Allied warplanes destroyed two missile sites around Tripoli, the capital, and also hit a government ammunition depot outside the city of Misrata and Libyan Army ground forces around Ajdabiya, the eastern city where large numbers of Libyan troops remain.

A witness in Misrata said the airstrike on the ammunition depot caused an earth-shaking explosion and sent a fireball into the sky early Wednesday morning at around 2. An earlier airstrike targeted the city’s airfield, where troops loyal to Gadhafi had massed.

Ambassadors to NATO met for the third straight day Wednesday to try to work out an agreement on who will assume command of the operation in Libya after the U.S. steps back from the lead. Reports suggested some progress in bridging divisions between alliance members such as Britain and Italy that want NATO to take command, and others, including France and Turkey, that say a NATO command would be politically unwise with regard to public opinion in the Arab and Muslim world.

One compromise envisions the coalition tapping NATO military structures and resources but leaving political command of the mission to another multilateral body.

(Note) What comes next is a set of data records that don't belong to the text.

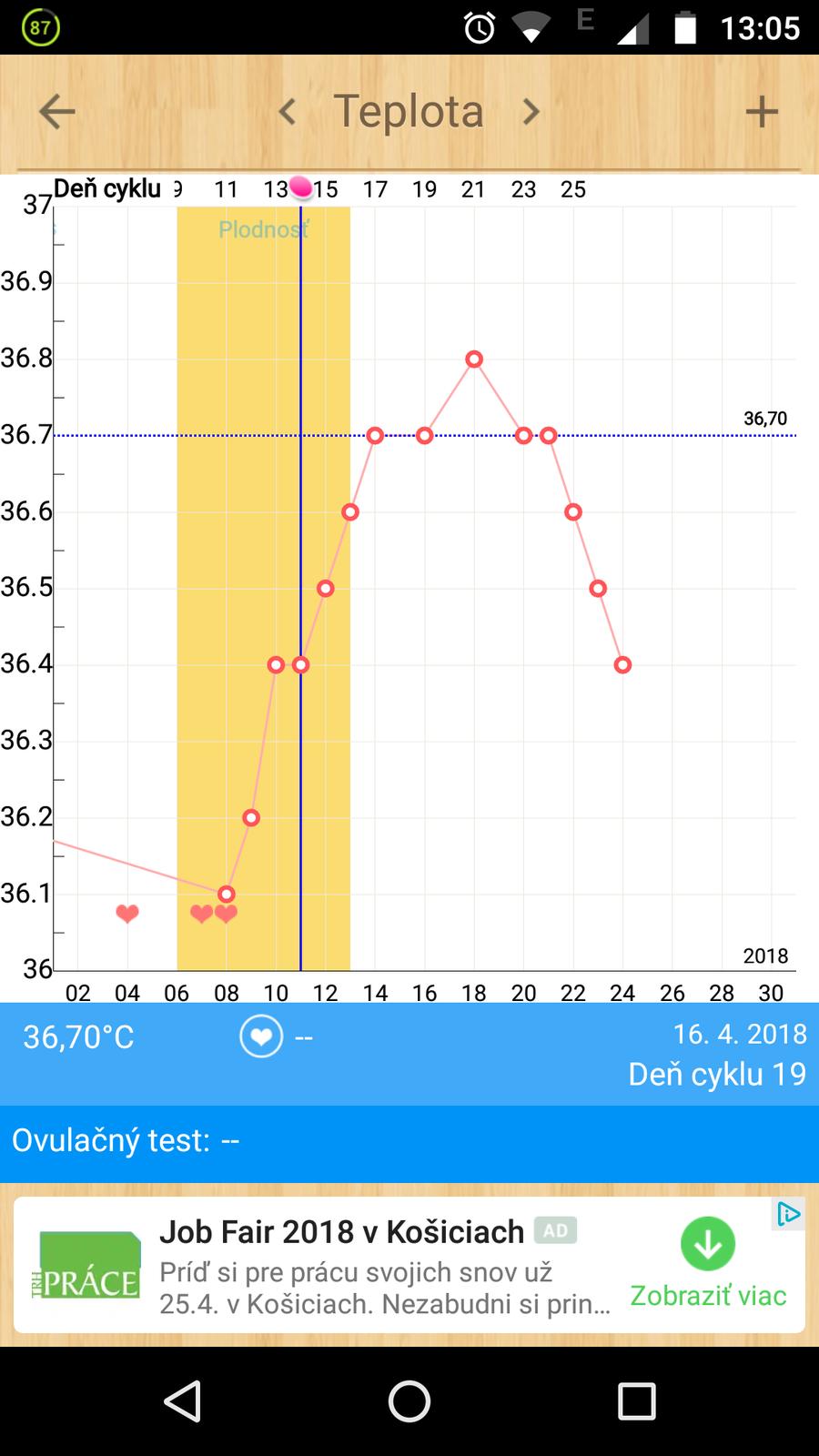Open the recent apps overview

[636, 1401]
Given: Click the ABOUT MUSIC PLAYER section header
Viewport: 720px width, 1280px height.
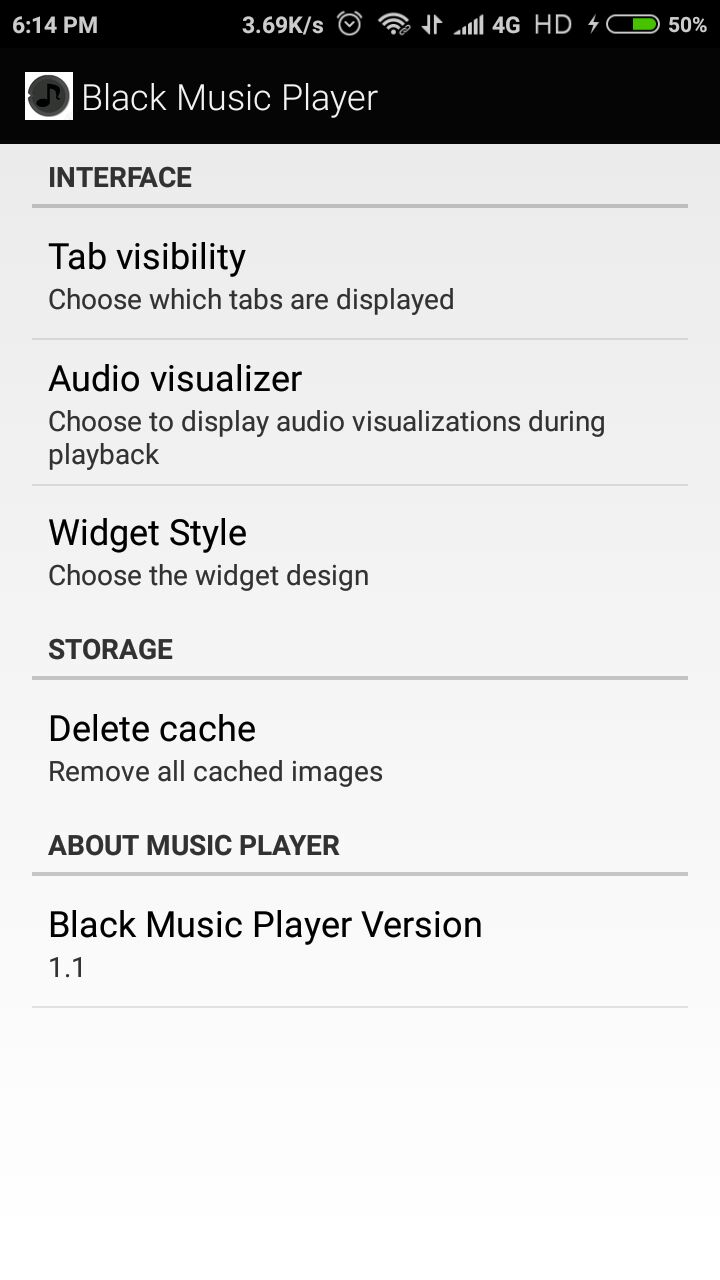Looking at the screenshot, I should [193, 845].
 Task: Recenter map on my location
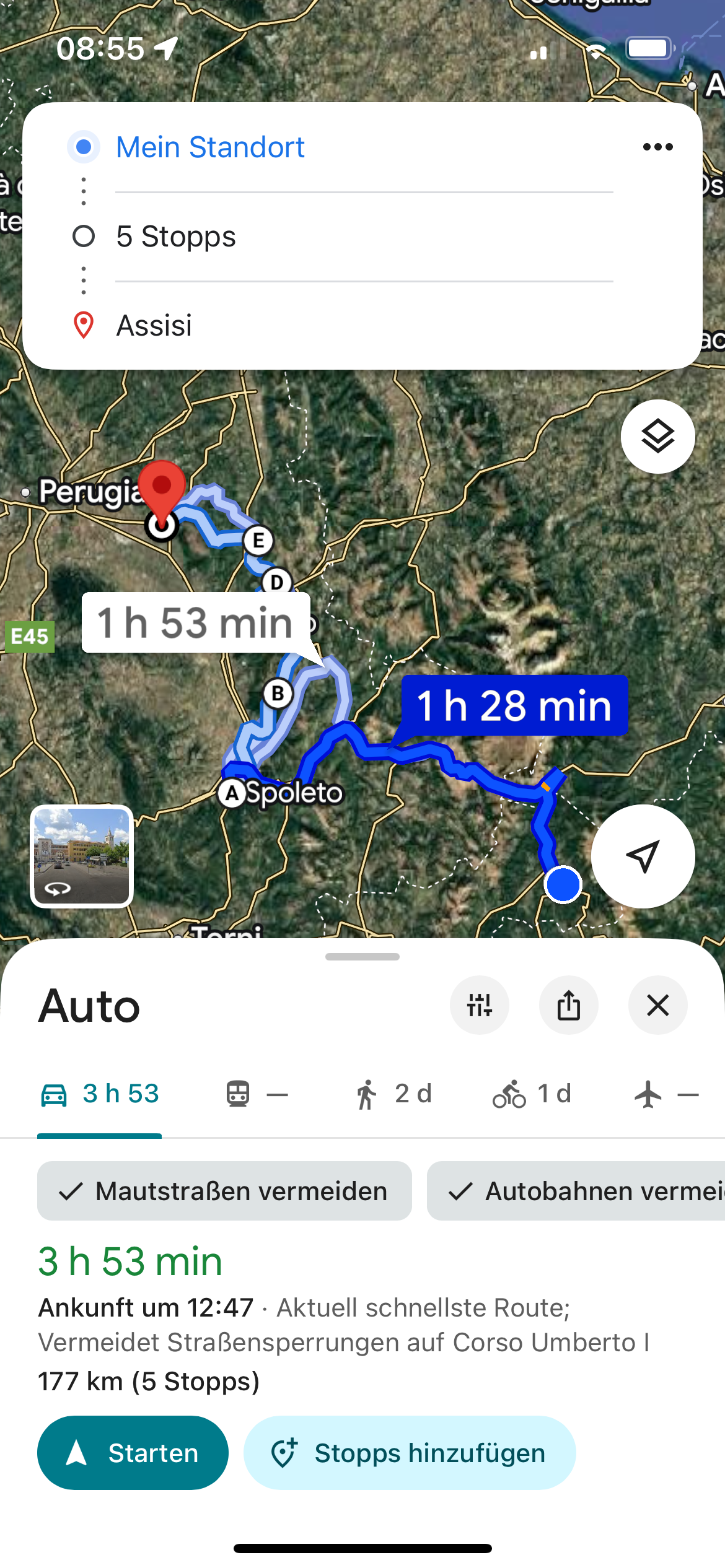643,856
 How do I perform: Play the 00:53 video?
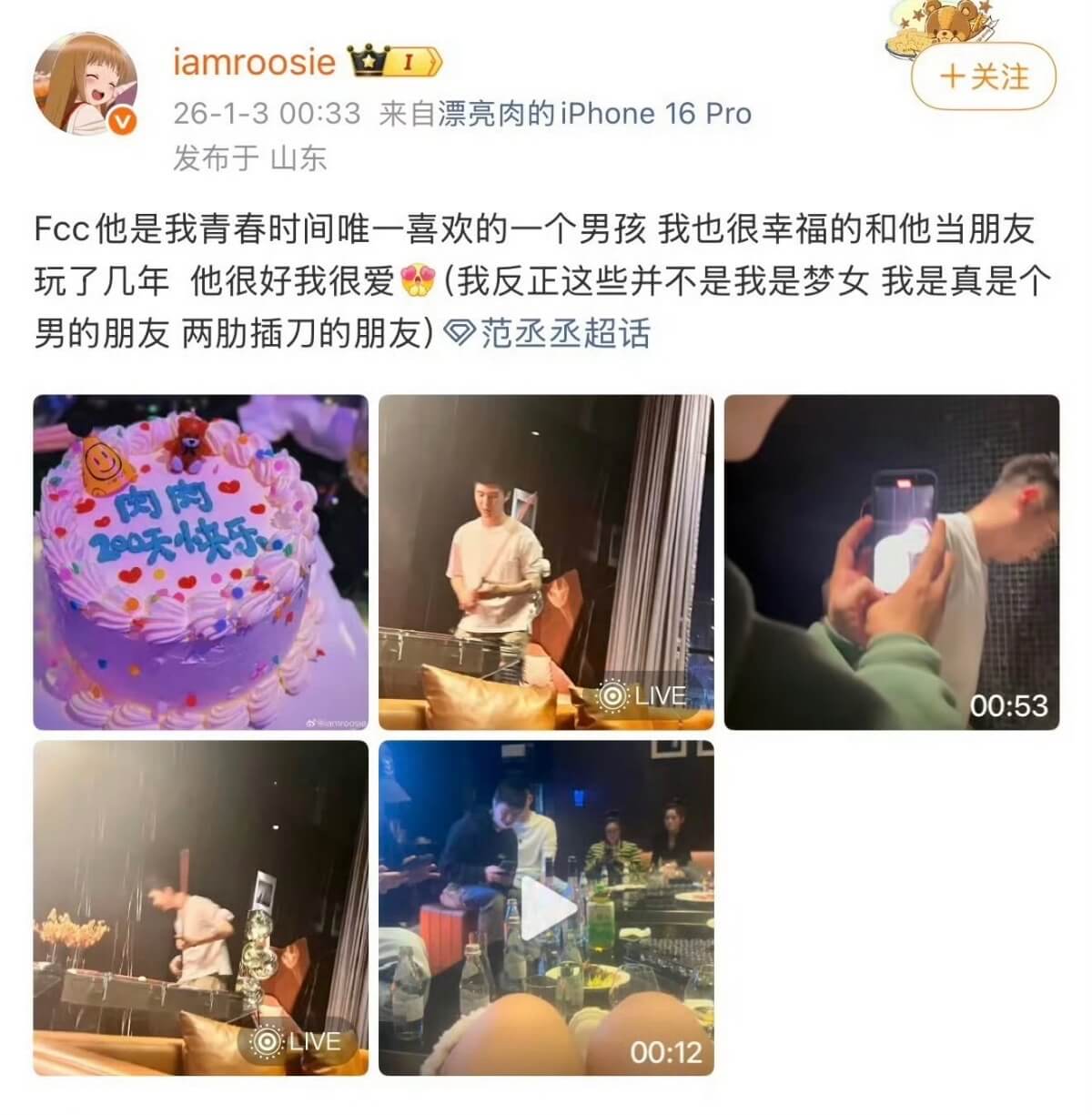click(x=892, y=562)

The cracks in the coalition prompted Germany, which has opposed intervention in Libya, to pull military personnel from NATO aerial reconnaissance teams in the Mediterranean so that they would not be participating in the Libya mission. But Berlin said it would assign 300 more troops to Afghanistan to compensate so that there would be no net effect on NATO personnel.

Despite discord over the no-fly zone, NATO began helping to enforce the arms embargo against Libya. The alliance has sent six warships to waters off the Libyan coast to help “cut off the flow of arms and mercenaries” to the Gadhafi regime, said NATO spokeswoman Oana Lungescu. NATO officials said alliance members have pledged another 16 ships to the effort.